# PROVIDED INFORMATION
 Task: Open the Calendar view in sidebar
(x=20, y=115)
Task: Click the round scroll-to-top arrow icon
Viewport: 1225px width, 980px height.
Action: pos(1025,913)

# TASK STATEMENT
Would you restate each of the entries word for word?

# OUTPUT OF THE EXERCISE
 Task: Open the Calendar view in sidebar
(x=20, y=115)
Task: Click the round scroll-to-top arrow icon
Viewport: 1225px width, 980px height.
Action: pos(1025,913)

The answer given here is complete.